Consider a hyperbola $$H$$ having centre at the origin and foci on the $$x$$-axis. Let $$C_1$$ be the circle touching the hyperbola $$H$$ and having the centre at the origin. Let $$C_2$$ be the circle touching the hyperbola $$H$$ at its vertex and having the centre at one of its foci. If areas (in sq units) of $$C_1$$ and $$C_2$$ are $$36\pi$$ and $$4\pi$$, respectively, then the length (in units) of latus rectum of $$H$$ is

A hyperbola $$H$$ centered at the origin with foci on the x-axis is given, and a circle $$C_1$$ centered at the origin touches $$H$$ and has area $$36\pi$$ while another circle $$C_2$$ centered at one focus touches $$H$$ at its vertex and has area $$4\pi$$.

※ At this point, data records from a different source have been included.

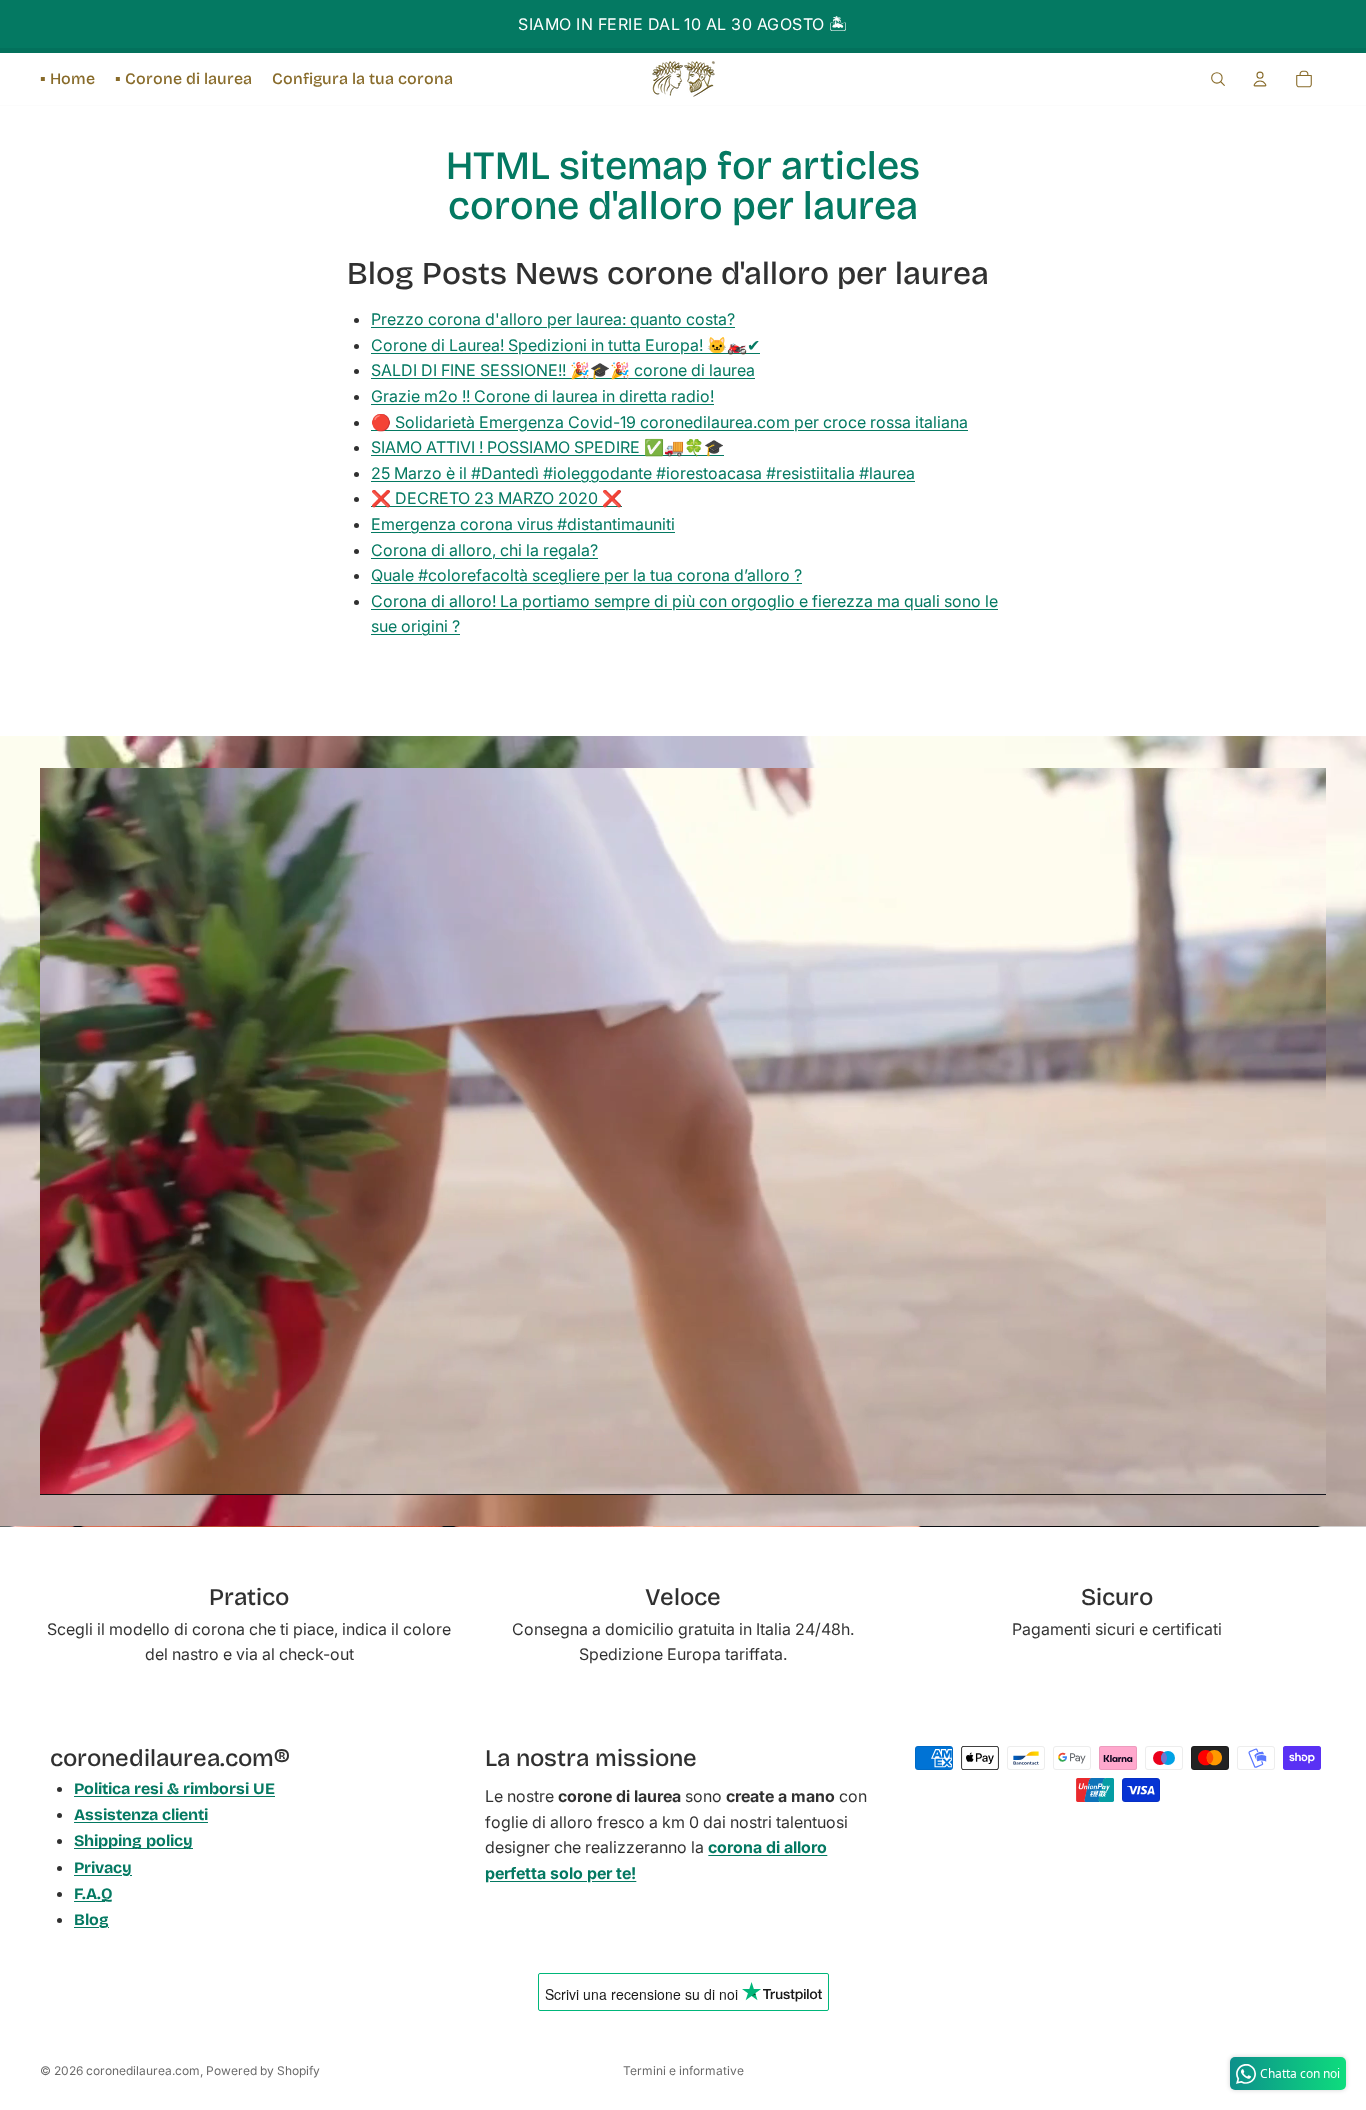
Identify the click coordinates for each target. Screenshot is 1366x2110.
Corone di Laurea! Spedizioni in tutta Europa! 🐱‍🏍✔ (565, 345)
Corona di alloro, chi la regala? (484, 550)
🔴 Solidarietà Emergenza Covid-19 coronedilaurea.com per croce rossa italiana (669, 422)
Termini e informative (683, 2070)
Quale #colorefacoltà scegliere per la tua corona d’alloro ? (586, 575)
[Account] (1260, 79)
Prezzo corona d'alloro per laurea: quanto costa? (553, 319)
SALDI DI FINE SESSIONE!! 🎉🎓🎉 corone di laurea (563, 370)
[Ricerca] (1218, 79)
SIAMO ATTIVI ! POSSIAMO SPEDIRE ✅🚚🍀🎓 (547, 447)
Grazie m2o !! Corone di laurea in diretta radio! (542, 396)
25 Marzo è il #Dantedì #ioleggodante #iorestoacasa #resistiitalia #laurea (643, 473)
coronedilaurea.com (143, 2070)
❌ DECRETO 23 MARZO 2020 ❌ (496, 498)
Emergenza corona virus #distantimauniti (523, 524)
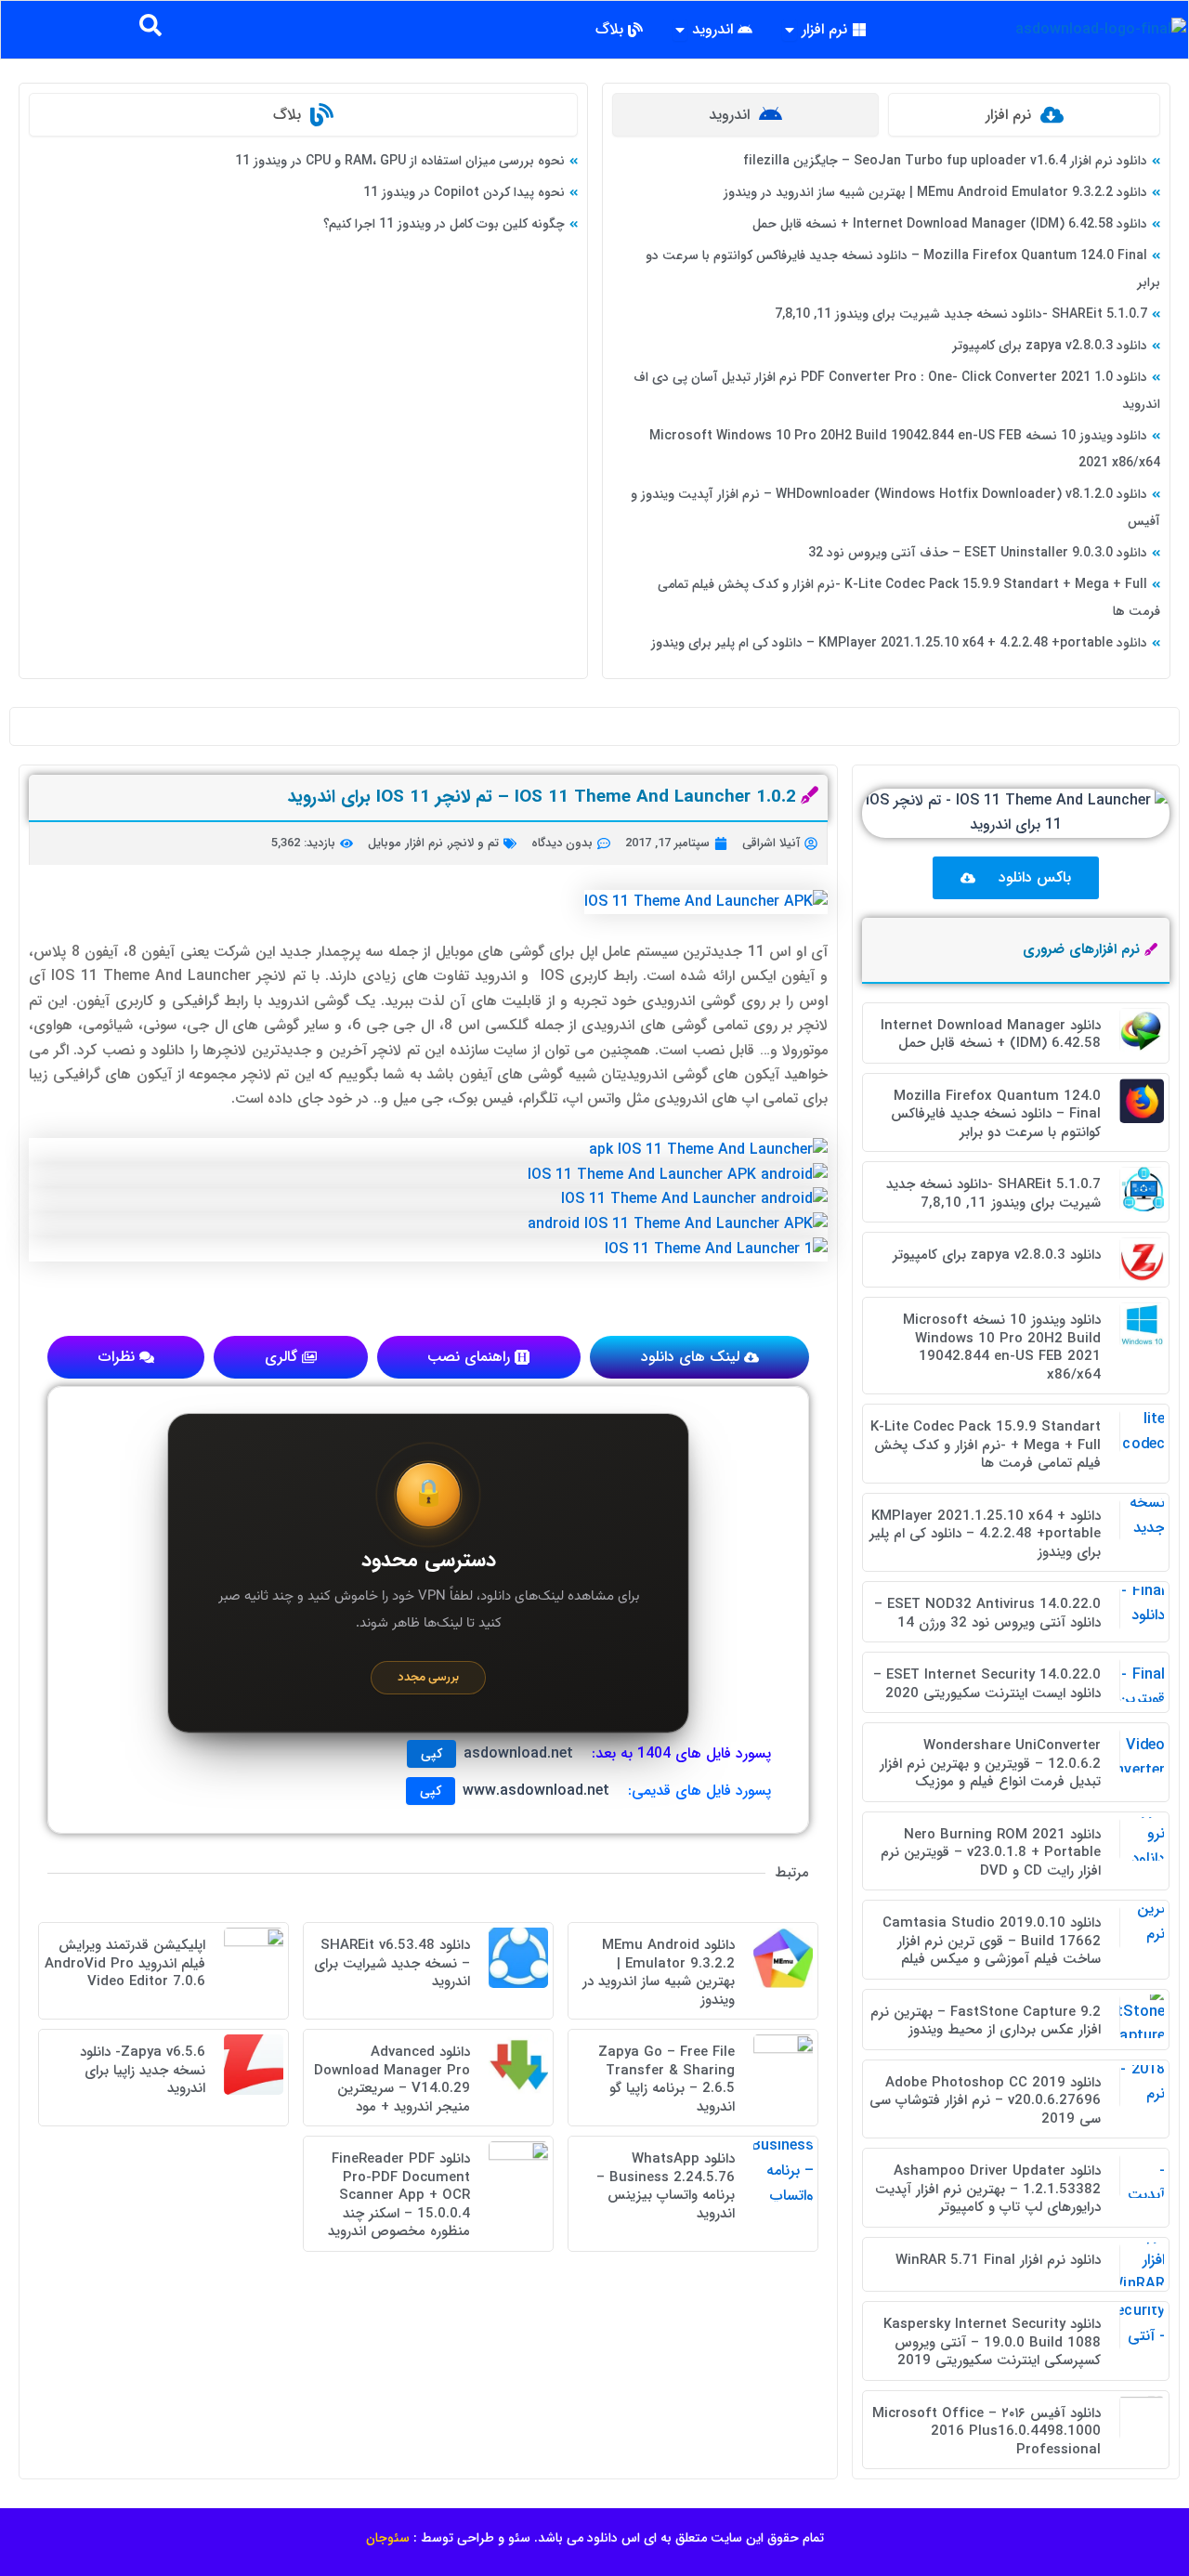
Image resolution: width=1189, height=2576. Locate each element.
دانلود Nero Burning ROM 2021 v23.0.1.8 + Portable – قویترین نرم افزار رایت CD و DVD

From the areas we get $$r_1^2 = 36 \implies r_1 = 6$$ and $$r_2^2 = 4 \implies r_2 = 2$$.

The circle $$C_1$$ is tangent to the hyperbola $$\frac{x^2}{a^2} - \frac{y^2}{b^2} = 1$$ at its closest point to the origin, namely the vertex $$(a,0)$$, so $$r_1 = a = 6$$.

Since the circle $$C_2$$ is centered at the focus $$(ae,0)$$ and touches the hyperbola at the vertex $$(a,0)$$, its radius is the distance from the focus to the vertex: $$r_2 = ae - a = a(e - 1) = 6(e - 1) = 2 \implies e - 1 = \frac{1}{3} \implies e = \frac{4}{3}$$.

Then $$b^2 = a^2(e^2 - 1) = 36\left(\frac{16}{9} - 1\right) = 36 \times \frac{7}{9} = 28$$.

Finally, the length of the latus rectum is $$\ell = \frac{2b^2}{a} = \frac{2 \times 28}{6} = \frac{56}{6} = \frac{28}{3}$$, so the correct answer is Option B: $$\frac{28}{3}$$.